Sal: "I’ve been getting flashbacks lately. Bad ones. Take me places I don’t wanna go. Life humbles you. Change you. But some things? You just can’t control. I’ve been dry for a long time. No Latinas. No ebonies. No blondies. I’ve taken every hole this beautiful planet offered me. So yes, my body count is infinity. But just ‘cause I quit that lifestyle doesn’t mean my banana’s shrunk. Nah. My banana still dreams. About big beautiful MILFs. And in those dreams... I take 'em straight to the boom boom room."
He leans in close to the camera.
Sal: Then I woke up… boxer soaked. And who’s on the crotch? David. Clyde. They were tasting my pain. LITERALLY.
Crowd: losing it
Sal: My opponents today? Been eating organic honey, doing hot yoga, adding collagen to their diet. Meanwhile, I’m running on fumes—not 'cause I’m outta fuel, but because my Greek god of a body has been siphoned by two clowns who wish they were me. Amazon shipped me those boxer prints. Maybe because even Amazon knows, that’s where these jabronis belong. On my crotch." He rips the aviators off and stares directly into the camera.

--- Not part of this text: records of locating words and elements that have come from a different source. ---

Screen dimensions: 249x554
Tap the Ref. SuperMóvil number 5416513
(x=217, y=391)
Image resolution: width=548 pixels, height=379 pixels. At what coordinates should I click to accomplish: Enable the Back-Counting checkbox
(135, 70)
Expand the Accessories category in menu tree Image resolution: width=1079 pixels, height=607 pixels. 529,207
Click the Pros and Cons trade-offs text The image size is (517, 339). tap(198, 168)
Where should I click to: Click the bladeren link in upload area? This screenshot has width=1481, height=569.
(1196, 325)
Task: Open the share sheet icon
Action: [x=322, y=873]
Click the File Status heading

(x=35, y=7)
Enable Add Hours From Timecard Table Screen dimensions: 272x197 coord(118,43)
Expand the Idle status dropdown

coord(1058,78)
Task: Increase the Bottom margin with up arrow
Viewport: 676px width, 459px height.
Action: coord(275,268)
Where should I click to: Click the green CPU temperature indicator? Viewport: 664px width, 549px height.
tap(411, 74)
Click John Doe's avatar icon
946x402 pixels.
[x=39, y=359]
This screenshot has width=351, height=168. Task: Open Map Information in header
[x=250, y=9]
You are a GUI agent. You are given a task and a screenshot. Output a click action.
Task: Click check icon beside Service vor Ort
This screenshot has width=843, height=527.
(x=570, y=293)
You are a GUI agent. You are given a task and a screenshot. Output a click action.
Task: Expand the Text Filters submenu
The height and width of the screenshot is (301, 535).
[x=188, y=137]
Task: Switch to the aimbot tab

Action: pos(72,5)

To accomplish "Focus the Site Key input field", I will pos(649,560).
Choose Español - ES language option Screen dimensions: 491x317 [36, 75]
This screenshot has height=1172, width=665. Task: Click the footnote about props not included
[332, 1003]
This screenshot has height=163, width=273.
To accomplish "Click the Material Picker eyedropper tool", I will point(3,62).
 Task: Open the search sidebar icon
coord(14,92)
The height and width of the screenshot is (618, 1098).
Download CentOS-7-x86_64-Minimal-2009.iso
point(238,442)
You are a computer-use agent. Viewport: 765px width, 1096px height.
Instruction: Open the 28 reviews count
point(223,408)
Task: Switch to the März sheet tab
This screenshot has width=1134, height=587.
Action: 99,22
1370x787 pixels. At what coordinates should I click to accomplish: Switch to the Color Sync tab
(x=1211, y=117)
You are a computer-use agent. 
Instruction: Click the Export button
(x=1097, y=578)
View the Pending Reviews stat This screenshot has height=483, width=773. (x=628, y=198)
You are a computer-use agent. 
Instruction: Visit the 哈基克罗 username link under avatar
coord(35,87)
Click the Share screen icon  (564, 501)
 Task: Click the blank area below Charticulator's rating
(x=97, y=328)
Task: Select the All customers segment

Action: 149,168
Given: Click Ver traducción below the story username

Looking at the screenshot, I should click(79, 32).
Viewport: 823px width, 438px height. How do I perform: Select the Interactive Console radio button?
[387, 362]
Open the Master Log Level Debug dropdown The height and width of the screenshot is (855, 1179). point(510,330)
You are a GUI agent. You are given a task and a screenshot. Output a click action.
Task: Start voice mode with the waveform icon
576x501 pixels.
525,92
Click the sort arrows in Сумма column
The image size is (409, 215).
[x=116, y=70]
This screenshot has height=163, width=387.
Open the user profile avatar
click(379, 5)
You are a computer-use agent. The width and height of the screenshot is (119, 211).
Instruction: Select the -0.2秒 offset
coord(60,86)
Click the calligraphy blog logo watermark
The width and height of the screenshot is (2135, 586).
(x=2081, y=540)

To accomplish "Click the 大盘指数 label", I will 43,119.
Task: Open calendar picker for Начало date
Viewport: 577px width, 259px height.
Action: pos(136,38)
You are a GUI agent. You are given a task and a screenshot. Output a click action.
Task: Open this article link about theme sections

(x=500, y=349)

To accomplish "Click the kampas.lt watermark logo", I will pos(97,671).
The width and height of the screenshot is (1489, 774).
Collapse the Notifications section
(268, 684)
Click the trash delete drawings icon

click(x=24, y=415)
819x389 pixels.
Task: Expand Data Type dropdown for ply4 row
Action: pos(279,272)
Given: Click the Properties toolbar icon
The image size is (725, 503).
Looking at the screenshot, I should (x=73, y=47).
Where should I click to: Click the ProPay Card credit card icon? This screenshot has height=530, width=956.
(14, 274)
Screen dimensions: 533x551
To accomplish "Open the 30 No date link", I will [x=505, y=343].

Sal: You think this is ring-a-ring-a-roses? Where do we hold hands and skip in circles? Nah. I’ll stomp both your faces so hard, your moms will feel it. Covered in my essence. Look—I’m a very straight man. You all know me. But SCW keeps throwing these low-supply, weak-chin, love-starved opponents at me. And it ain’t my fault, okay? I just hope you get more… supplies, Clyde. David. Because if your kids come out looking like Sal Darius? Don’t blame me. Blame the drip.
He steps forward. Serious now. Voice low. Breath heavy.
Sal: I don’t just want the world to remember me. I want them to say— 'The King of the World of Hearts… regained his throne.'"
He stares, intense. Leaves the frame. Then? BOOM. He storms off, grabs a metal dumbbell, and hurls it straight at the gym mirror. Glass shatters.
Sal (screaming): "LET’S F***ING GOOOOOOOO!"